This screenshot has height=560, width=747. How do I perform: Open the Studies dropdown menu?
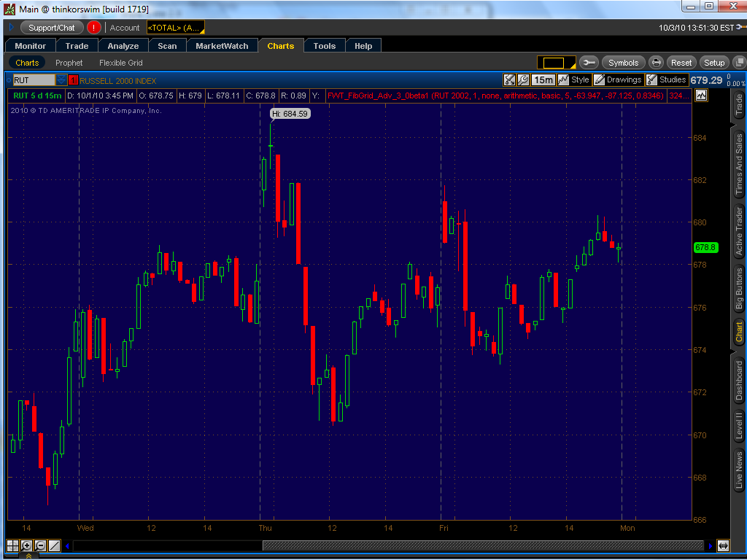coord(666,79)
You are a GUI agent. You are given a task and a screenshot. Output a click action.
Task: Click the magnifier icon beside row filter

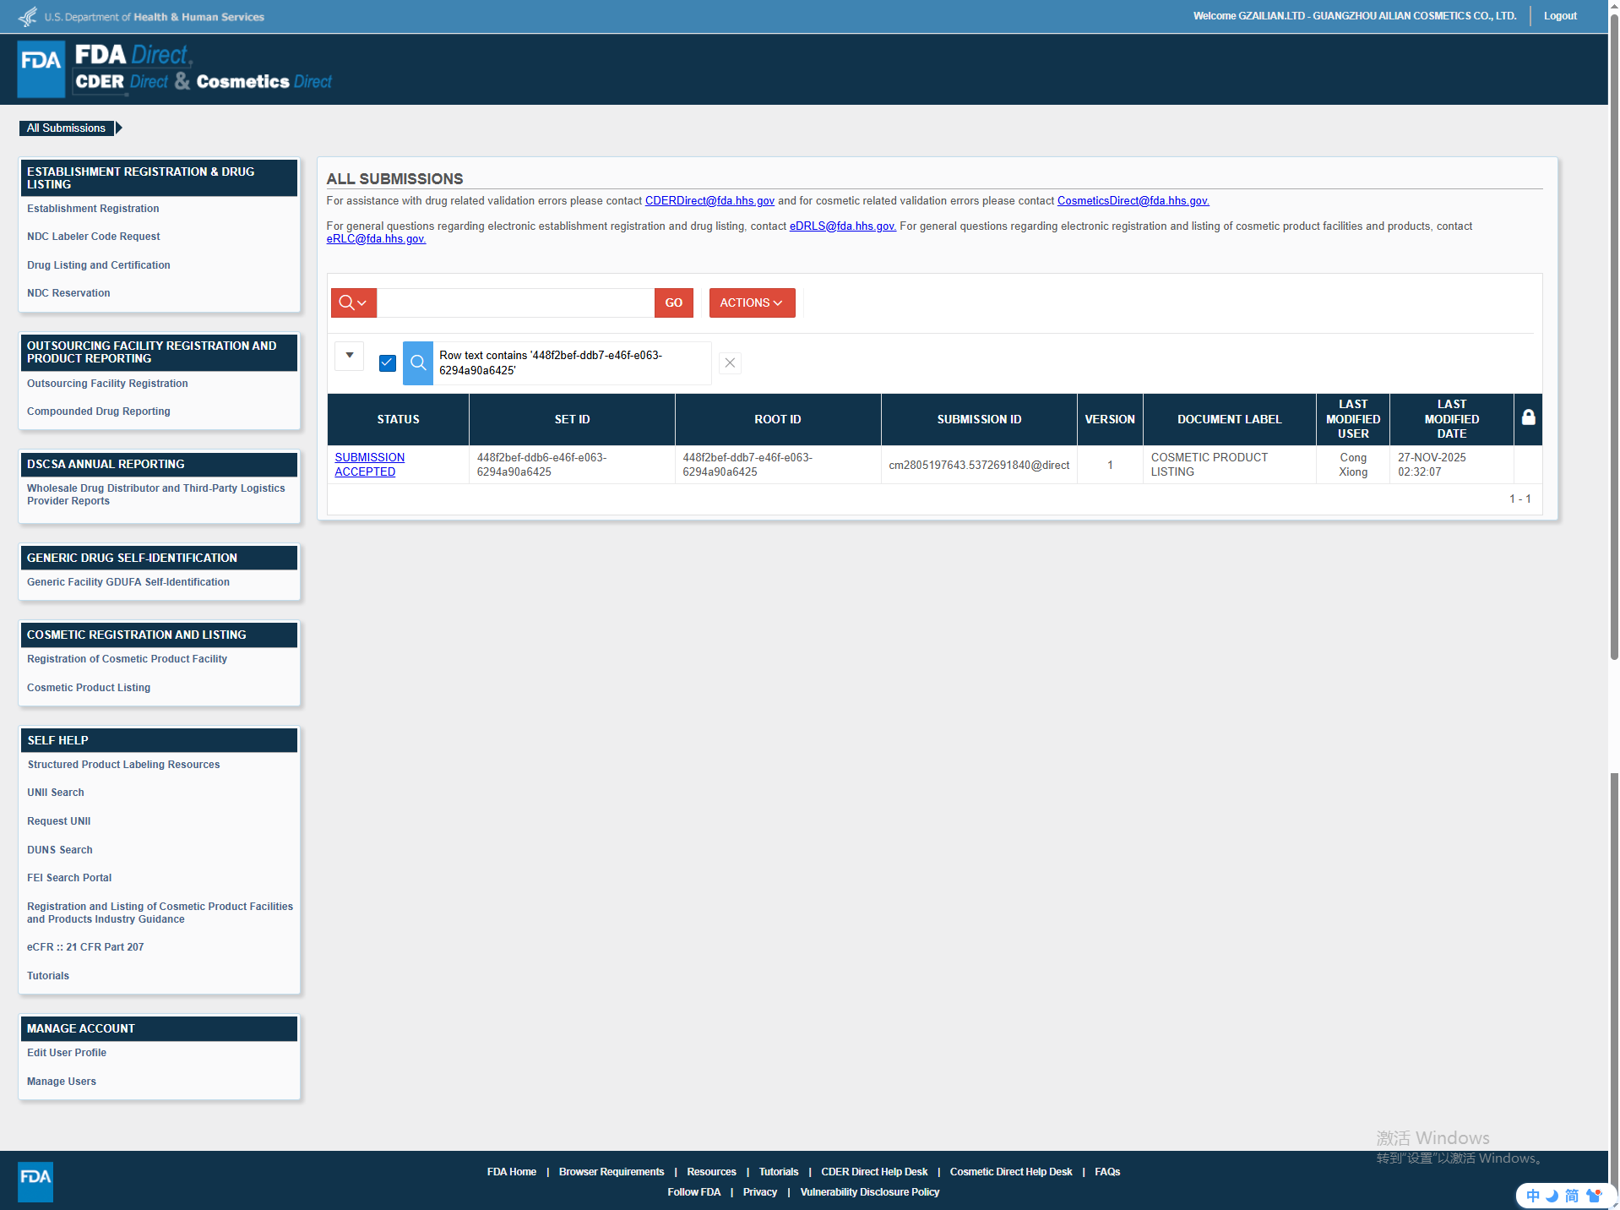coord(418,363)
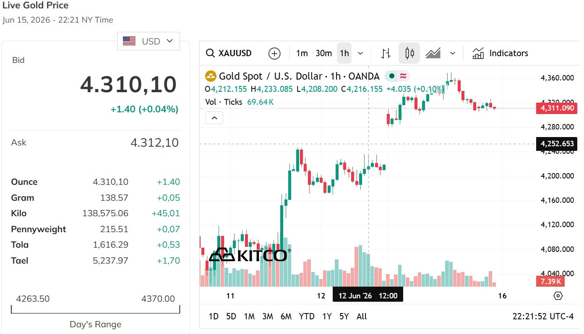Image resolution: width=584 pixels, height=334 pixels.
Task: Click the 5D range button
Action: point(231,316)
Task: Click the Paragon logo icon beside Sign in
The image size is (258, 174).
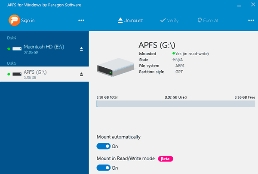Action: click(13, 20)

+--

Try it
Please transcribe every entry exactly as written, leaving the pictures out.

Exercise output
This screenshot has height=560, width=747. How do I perform: Open the Studies dropdown menu?
coord(666,79)
You are a GUI agent. You are given a task and a screenshot. Output a click action.
Task: Click the magnifier icon beside row filter

coord(418,363)
Image resolution: width=584 pixels, height=334 pixels.
Task: Click the 5D range button
Action: point(231,316)
Task: Click the Paragon logo icon beside Sign in
The image size is (258, 174).
Action: click(13, 20)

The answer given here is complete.